This chapter includes the following sections:
A virtual connection is established as a bidirectional facility to transfer ATM traffic between two ATM layer users. The following sections provide basic information about the types of ATM virtual connections, their applications, and their auto-negotiated parameters.
Both PVCCs and PVPCs can support point-to-point and point-to-multipoint connections.
Switched virtual connections (SVCs) are set up through signaling and remain up only as long as they are in use. Following are the two main types of SVCs:
Both SVCCs and SVPCs also support point-to-point and point-to-multipoint connections.
Soft PVCs, which includes soft PVCCs and soft PVPCs, are a hybrid between switched and permanent connections. Soft PVCs are specified by source and destination VPI/VCI values and the destination ATM address. They are then set up through signaling but, unlike SVCs, remain up until manually torn down.
Figure 4-1 shows an example virtual channel connection (VCC) between ATM user A and user D. The end-to-end VCC has two parts:
The common endpoint between an internal connection and a link occurs at the switch interface. The endpoint of the internal connection is sometimes referred to as a connection leg or half-leg. A cross-connect connects two legs together.

◆ Dataset entries
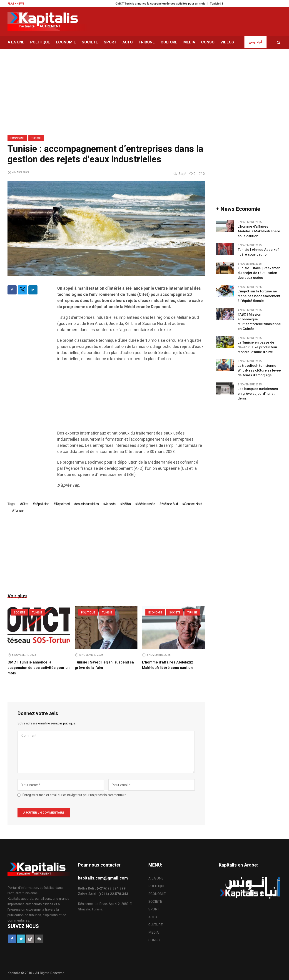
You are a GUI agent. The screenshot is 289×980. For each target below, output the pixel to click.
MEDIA (154, 932)
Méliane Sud (170, 504)
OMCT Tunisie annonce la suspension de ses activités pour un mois (165, 3)
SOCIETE (19, 612)
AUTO (152, 917)
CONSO (154, 940)
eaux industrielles (87, 504)
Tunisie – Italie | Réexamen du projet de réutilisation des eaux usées (259, 273)
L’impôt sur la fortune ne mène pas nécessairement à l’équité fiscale (259, 296)
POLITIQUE (88, 612)
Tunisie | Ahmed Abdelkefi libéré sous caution (259, 252)
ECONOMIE (17, 138)
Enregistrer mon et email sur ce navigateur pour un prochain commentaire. (75, 795)
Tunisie (36, 138)
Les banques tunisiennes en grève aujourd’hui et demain (258, 394)
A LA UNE (156, 878)
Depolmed (63, 504)
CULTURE (156, 924)
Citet (25, 504)
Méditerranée (146, 504)
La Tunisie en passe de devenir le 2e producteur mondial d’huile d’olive (257, 347)
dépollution (42, 504)
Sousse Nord (193, 504)
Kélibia (126, 504)
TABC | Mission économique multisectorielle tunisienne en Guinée (259, 322)
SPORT (154, 909)
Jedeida (110, 504)
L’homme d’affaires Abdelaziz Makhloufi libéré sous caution (167, 665)
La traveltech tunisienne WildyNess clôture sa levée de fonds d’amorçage (259, 371)
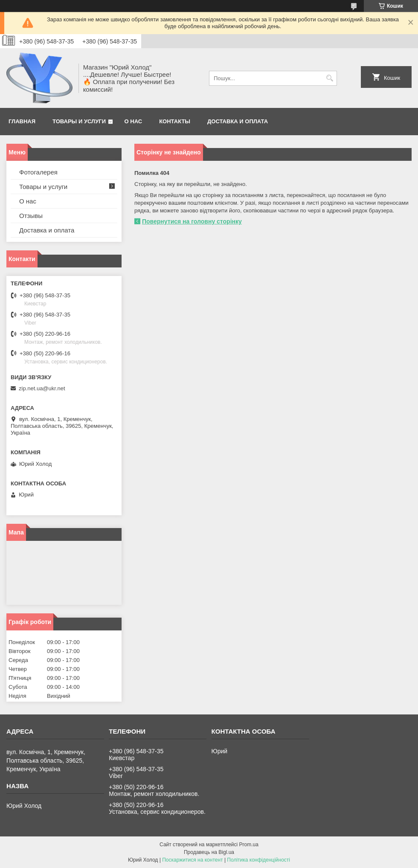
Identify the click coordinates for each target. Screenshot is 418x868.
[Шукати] (329, 78)
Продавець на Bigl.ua (209, 852)
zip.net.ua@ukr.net (42, 388)
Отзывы (31, 215)
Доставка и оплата (238, 121)
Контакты (174, 121)
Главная (22, 121)
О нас (134, 121)
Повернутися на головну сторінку (192, 221)
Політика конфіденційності (258, 860)
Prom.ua (249, 845)
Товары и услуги (79, 121)
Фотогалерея (38, 172)
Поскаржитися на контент (192, 860)
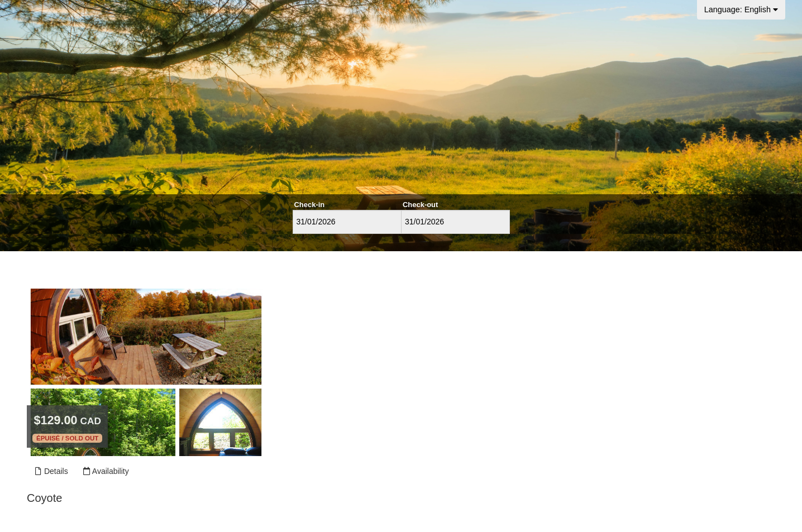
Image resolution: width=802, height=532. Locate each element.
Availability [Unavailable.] (106, 471)
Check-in (309, 204)
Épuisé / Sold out (67, 438)
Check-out (420, 204)
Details (51, 471)
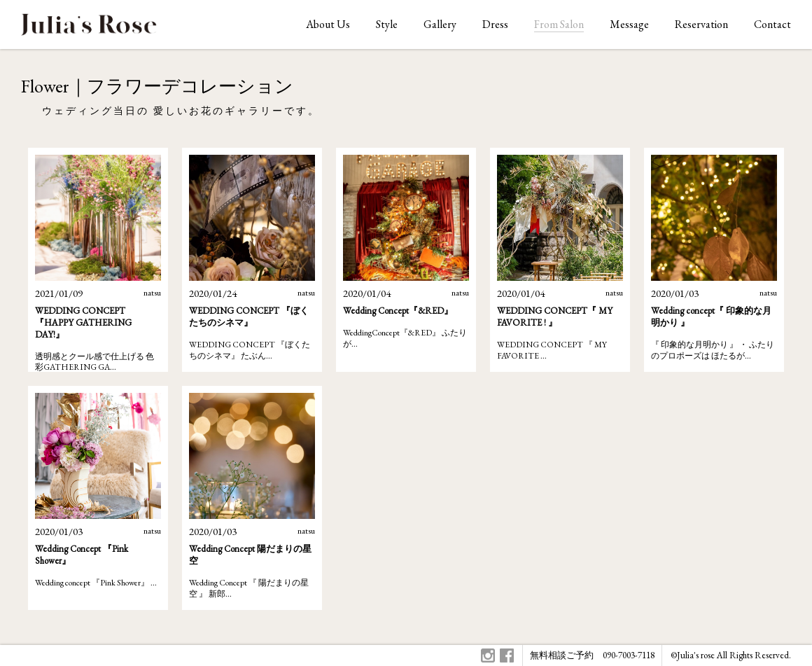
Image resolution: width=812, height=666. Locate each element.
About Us (328, 24)
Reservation (701, 24)
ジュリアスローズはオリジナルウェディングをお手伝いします (89, 28)
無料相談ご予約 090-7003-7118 (592, 655)
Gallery (440, 24)
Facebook (507, 655)
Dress (495, 24)
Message (629, 24)
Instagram (488, 655)
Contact (772, 24)
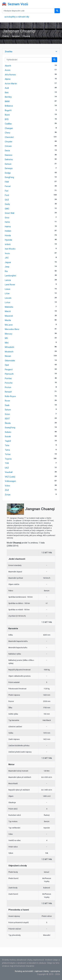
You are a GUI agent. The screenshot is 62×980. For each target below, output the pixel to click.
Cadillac (8, 124)
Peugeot (9, 369)
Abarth (8, 65)
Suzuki (8, 436)
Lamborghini (10, 275)
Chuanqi (26, 36)
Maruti (8, 311)
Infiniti (8, 244)
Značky (5, 36)
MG (7, 338)
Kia (6, 271)
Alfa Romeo (10, 75)
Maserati (9, 316)
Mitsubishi (10, 347)
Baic (7, 92)
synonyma (55, 971)
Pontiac (8, 378)
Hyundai (8, 240)
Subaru (8, 432)
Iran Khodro (10, 248)
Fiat (7, 191)
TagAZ (8, 441)
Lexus (8, 289)
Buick (7, 115)
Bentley (8, 97)
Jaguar (8, 262)
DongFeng (10, 177)
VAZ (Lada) (10, 477)
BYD (7, 119)
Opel (7, 365)
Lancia (8, 280)
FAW (7, 181)
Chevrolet (9, 137)
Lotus (8, 302)
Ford (7, 195)
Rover (7, 401)
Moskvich (9, 352)
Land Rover (10, 284)
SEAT (7, 418)
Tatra (7, 450)
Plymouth (9, 374)
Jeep (7, 266)
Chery (7, 132)
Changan (9, 128)
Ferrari (8, 186)
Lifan (7, 293)
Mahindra (9, 307)
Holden (8, 231)
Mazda (8, 320)
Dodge (8, 173)
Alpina (8, 79)
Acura (8, 70)
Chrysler (8, 142)
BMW (7, 101)
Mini (7, 342)
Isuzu (7, 253)
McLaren (9, 325)
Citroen (8, 146)
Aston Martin (11, 83)
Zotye (8, 494)
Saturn (8, 409)
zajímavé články (42, 971)
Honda (8, 235)
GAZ (7, 199)
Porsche (9, 383)
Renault (8, 391)
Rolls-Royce (10, 396)
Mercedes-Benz (12, 329)
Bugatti (8, 110)
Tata (7, 445)
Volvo (7, 485)
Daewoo (8, 155)
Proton (8, 387)
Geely (7, 204)
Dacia (7, 150)
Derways (9, 168)
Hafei (7, 222)
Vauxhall (9, 472)
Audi (7, 88)
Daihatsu (9, 159)
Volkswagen (10, 481)
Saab (7, 405)
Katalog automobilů (24, 971)
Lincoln (8, 298)
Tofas (8, 454)
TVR (7, 463)
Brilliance (9, 106)
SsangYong (10, 427)
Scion (7, 414)
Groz (7, 217)
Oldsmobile (10, 360)
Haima (8, 226)
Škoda (8, 423)
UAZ (7, 468)
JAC (7, 258)
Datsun (8, 164)
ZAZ (7, 490)
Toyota (8, 459)
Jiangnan (16, 36)
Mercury (8, 334)
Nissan (8, 356)
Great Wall (10, 213)
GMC (7, 208)
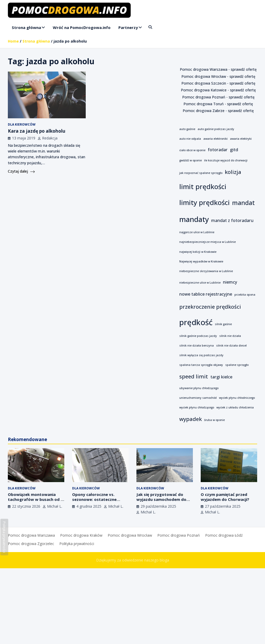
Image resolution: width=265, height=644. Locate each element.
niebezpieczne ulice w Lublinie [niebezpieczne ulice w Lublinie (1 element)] (200, 283)
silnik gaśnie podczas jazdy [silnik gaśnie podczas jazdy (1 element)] (198, 336)
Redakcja (50, 138)
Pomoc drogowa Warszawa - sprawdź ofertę (218, 69)
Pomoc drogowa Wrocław (130, 535)
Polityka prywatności (77, 543)
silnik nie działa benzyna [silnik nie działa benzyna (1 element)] (197, 346)
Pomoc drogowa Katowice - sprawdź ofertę (218, 90)
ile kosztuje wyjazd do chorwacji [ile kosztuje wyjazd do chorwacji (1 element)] (226, 160)
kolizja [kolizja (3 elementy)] (233, 172)
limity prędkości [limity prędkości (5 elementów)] (204, 202)
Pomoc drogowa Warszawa (31, 535)
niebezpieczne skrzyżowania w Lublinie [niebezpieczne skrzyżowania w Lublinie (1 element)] (206, 271)
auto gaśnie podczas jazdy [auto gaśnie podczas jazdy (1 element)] (216, 129)
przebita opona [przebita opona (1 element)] (245, 295)
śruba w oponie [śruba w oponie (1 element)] (214, 420)
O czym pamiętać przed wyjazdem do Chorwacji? (225, 497)
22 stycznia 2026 (26, 506)
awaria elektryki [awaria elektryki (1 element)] (241, 139)
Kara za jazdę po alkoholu (37, 131)
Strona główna (26, 27)
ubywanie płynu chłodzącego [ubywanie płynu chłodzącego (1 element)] (199, 388)
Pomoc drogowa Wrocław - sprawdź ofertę (218, 76)
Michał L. (55, 506)
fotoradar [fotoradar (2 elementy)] (218, 150)
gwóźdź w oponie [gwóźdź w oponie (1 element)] (191, 160)
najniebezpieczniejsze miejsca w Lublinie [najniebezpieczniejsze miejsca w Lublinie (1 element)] (208, 242)
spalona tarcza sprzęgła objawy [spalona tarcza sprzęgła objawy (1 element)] (201, 365)
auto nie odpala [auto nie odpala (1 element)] (190, 139)
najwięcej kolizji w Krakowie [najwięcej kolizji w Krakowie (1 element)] (198, 252)
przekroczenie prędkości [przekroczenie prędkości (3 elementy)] (210, 307)
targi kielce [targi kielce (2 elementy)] (221, 377)
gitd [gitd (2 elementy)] (234, 150)
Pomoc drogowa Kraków (81, 535)
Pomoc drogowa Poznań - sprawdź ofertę (218, 97)
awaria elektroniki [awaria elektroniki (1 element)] (215, 139)
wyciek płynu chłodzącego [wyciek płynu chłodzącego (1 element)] (197, 407)
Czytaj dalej (21, 171)
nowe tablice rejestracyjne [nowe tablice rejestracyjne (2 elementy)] (206, 294)
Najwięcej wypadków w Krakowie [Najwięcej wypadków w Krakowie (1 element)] (201, 261)
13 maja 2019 (24, 138)
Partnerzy (128, 27)
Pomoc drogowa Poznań (178, 535)
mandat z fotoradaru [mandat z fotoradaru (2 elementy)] (232, 220)
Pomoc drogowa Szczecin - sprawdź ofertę (218, 83)
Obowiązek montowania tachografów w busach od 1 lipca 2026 (35, 499)
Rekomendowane (27, 439)
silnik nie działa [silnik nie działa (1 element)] (230, 336)
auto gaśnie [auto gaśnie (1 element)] (187, 129)
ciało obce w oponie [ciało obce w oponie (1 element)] (192, 150)
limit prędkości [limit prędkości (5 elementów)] (203, 186)
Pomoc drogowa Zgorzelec (31, 543)
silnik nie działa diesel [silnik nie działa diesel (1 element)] (231, 346)
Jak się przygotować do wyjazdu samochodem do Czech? (161, 499)
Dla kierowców (22, 124)
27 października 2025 (223, 506)
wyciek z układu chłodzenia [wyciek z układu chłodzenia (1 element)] (235, 407)
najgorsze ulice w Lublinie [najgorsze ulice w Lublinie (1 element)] (197, 232)
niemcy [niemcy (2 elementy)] (230, 282)
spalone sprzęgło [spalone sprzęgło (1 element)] (237, 365)
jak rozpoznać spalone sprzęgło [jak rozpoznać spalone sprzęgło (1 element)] (201, 173)
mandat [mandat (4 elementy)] (243, 203)
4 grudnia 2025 (89, 506)
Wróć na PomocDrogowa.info (82, 27)
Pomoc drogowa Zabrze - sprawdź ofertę (218, 110)
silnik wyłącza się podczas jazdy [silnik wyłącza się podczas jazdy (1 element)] (201, 355)
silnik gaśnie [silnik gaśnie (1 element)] (223, 324)
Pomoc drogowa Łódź (224, 535)
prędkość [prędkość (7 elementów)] (196, 322)
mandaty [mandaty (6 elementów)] (194, 219)
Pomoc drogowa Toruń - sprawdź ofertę (218, 104)
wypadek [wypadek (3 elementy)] (191, 419)
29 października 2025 (158, 506)
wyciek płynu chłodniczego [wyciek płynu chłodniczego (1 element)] (237, 398)
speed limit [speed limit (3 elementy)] (194, 376)
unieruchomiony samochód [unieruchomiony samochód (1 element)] (198, 398)
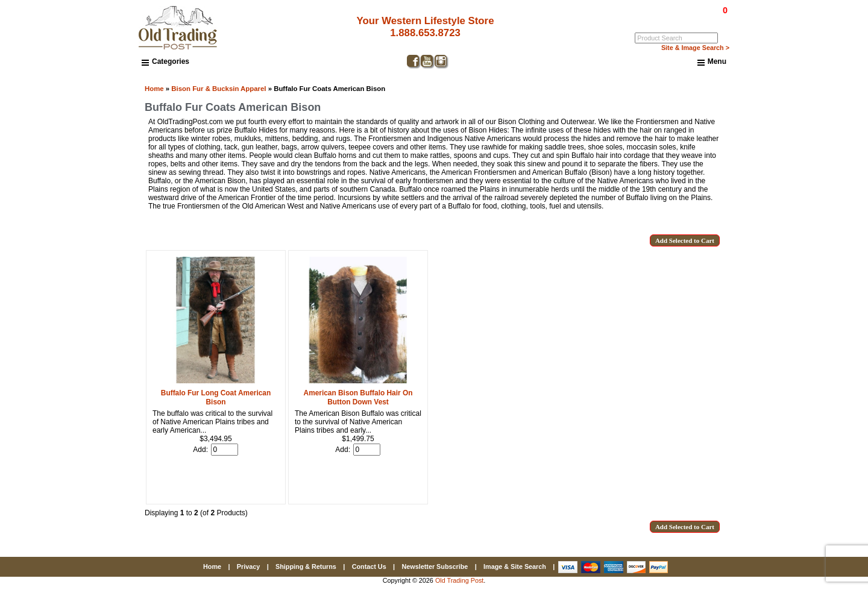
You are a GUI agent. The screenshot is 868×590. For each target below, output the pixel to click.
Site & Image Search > (695, 48)
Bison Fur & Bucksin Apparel (218, 89)
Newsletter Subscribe (435, 566)
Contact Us (369, 566)
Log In (676, 19)
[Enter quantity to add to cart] (224, 450)
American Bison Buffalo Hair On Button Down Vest (358, 397)
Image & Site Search (515, 566)
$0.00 (697, 10)
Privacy (248, 566)
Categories (165, 61)
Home (154, 89)
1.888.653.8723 (425, 33)
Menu (712, 62)
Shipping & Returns (306, 566)
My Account (711, 19)
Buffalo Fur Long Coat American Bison (216, 397)
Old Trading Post (459, 580)
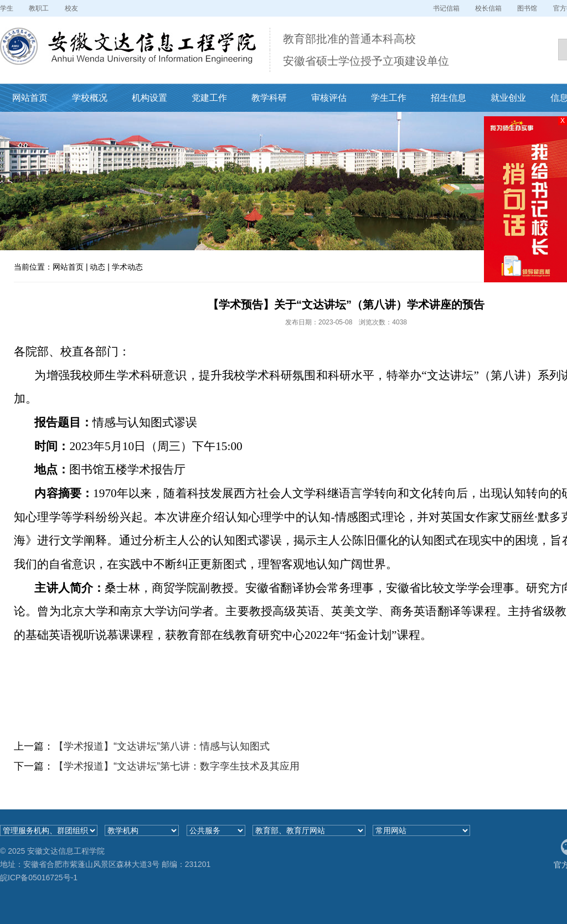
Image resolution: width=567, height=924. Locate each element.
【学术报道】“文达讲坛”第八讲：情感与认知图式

◆ Exercise A
Rewrite the ATM virtual connections text starting at "Both PVCCs and" and ending at "also support point-to-point and point-to-multipoint connections.", substituting "point-to-many" for "point-to-multipoint".
◆ Exercise B
Extend the ATM virtual connections text beyond its final sentence.
The rows aren't needed for anything here.

◆ Task response A
Both PVCCs and PVPCs can support point-to-point and point-to-many connections.
Switched virtual connections (SVCs) are set up through signaling and remain up only as long as they are in use. Following are the two main types of SVCs:
Both SVCCs and SVPCs also support point-to-point and point-to-many connections.

◆ Task response B
Notice that the value of the VPIs and VCIs can change as the traffic is relayed through the ATM network. These values must be configured, either manually or through signaling, at each point along the connection path.
Table 4-1 lists the types of virtual connections supported on the ATM switch router.
| Connection | Point-to- Point | Point-to- Multipoint | Transit | Terminate |
|---|---|---|---|---|
Permanent virtual channel link (PVCL) | X | X | --- | --- |
Permanent virtual path link (PVPL) | X | X | --- | --- |
Permanent virtual channel connection (PVCC)1 | X | X | X | X |
Permanent virtual path connection (PVPC)1 | X | X | X | --- |
Soft permanent virtual channel connection (soft PVCC) | X | --- | X | --- |
Soft permanent virtual path connection (soft PVPC) | X | --- | X | --- |
Switched virtual channel connection (SVCC) | X | X | X | X |
Switched virtual path connection (SVPC) | X | X | X | --- |
| 1Refers to concatenated links and internal connections that comprise an entire virtual connection, such as from user A to user D in Figure 4-1 |
If there are previously configured PVPs or PVCs, ILMI determines these as well.
The application of various virtual connection types is summarized as follows:
The main practical difference between a PVC and a soft PVC is that a soft PVC is automatically rerouted if a switch or link in the path fails. From that perspective a soft PVC is considered more robust than a hard PVC.
The difference between an SVC and a soft PVC is that an SVC is established on an "as needed" basis through user signaling. With a soft PVC the called party cannot drop the connection.
The following sections provide a configuration overview and example scenarios with PVCCs.
Configuring a PVCC, such as the one shown in Figure 4-1, requires the following steps:
Step 1 Configure the connection traffic table rows (optional).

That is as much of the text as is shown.